SELECTED PASSAGE =

*** Begin section ***

Large Action Models (LAMs) differ from Large Language Models (LLMs) primarily in their output and intended purpose: LLMs are designed to understand and generate human-like text, while LAMs are built to understand natural language instructions and translate them into a sequence of executable actions within a specific environment. An LLM's core function is text-in, text-out, focusing on linguistic coherence and factual accuracy based on its training data. A LAM, however, performs text-in, action-out, aiming to achieve a goal by interacting with tools, APIs, or real-world systems.
Large Language Models (LLMs) are deep learning models trained on vast quantities of text and code data. Their primary capability lies in processing and generating human-like language. They excel at tasks such as text summarization, translation, content creation, answering questions, and engaging in conversational dialogue. The training process for an LLM typically involves predicting the next word or token in a sequence, allowing them to learn complex patterns and relationships within language. For example, an LLM can generate a detailed email, summarize a long article, or write code snippets based on a prompt. However, an LLM itself does not have the ability to execute an action. If asked to "send an email," it can generate the text of an email, but it cannot programmatically interact with an email client to actually send it without an external mechanism or integration.
Large Action Models (LAMs) , on the other hand, extend beyond text generation to focus on practical execution. While often built upon the foundation of an LLM for language understanding, LAMs incorporate additional training and mechanisms to interpret intentions expressed in natural language and then map them to specific actions. This involves understanding available tools, APIs, or system commands, and then orchestrating their use to achieve a desired outcome. For instance, if an LLM might explain how to book a flight, a LAM would directly interact with a flight booking API to actually book the flight. Their training often includes datasets of user instructions paired with corresponding action sequences, API calls, or demonstrations of tool usage. This allows LAMs to become agents that can automate workflows, control software applications, manage complex systems, or operate robots based on high-level commands.

*** End section ***

PARTS OF THE EXERCISE =
1. Answer these questions using the text comparing Large Action Models and Large Language Models:
(a) What does the training process for an LLM typically involve predicting?
(b) What short phrase describes the core function of a LAM?
(c) What do the training datasets for LAMs often include?
2. Write the next paragraph of the text comparing Large Action Models and Large Language Models, picking up right after its final sentence.

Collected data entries

*** Begin section ***

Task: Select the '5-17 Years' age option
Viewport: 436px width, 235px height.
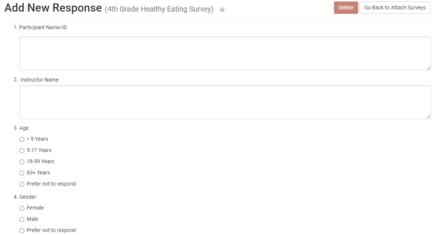Action: 22,150
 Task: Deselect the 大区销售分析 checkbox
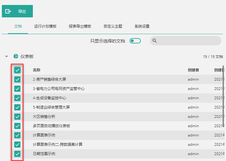[x=17, y=117]
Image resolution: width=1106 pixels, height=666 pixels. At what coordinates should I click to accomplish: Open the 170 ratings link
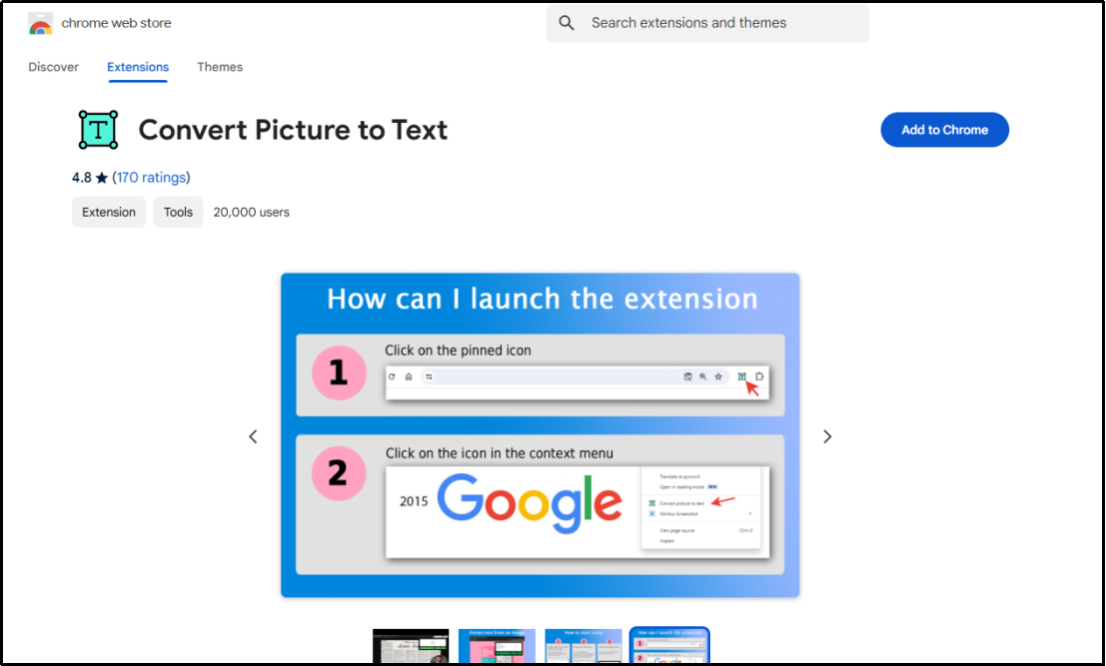tap(151, 178)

*** End section ***

OUTPUTS BY TASK =
1.
(a) The next word or token in a sequence.
(b) Text-in, action-out.
(c) User instructions paired with corresponding action sequences, API calls, or demonstrations of tool usage.

2.
The fundamental distinction boils down to "talking" versus "doing." LLMs are adept at explaining and discussing, while LAMs are designed to perform and execute. For LAMs to operate effectively, they often need access to structured information about available actions, API schemas, or environmental states. This is where vector databases, such as Zilliz Cloud , become highly relevant. A LAM might use a vector database to store embeddings of API documentation, tool specifications, or past successful action sequences. When a user provides an instruction, the LAM can query the vector database with an embedding of the instruction to retrieve the most semantically similar tools or action plans. This allows the LAM to efficiently identify and orchestrate the correct set of actions, improving its ability to respond to diverse and complex requests by leveraging a vast repository of action knowledge, similar to how LLMs use vector databases for retrieval-augmented generation (RAG) to enhance their factual recall.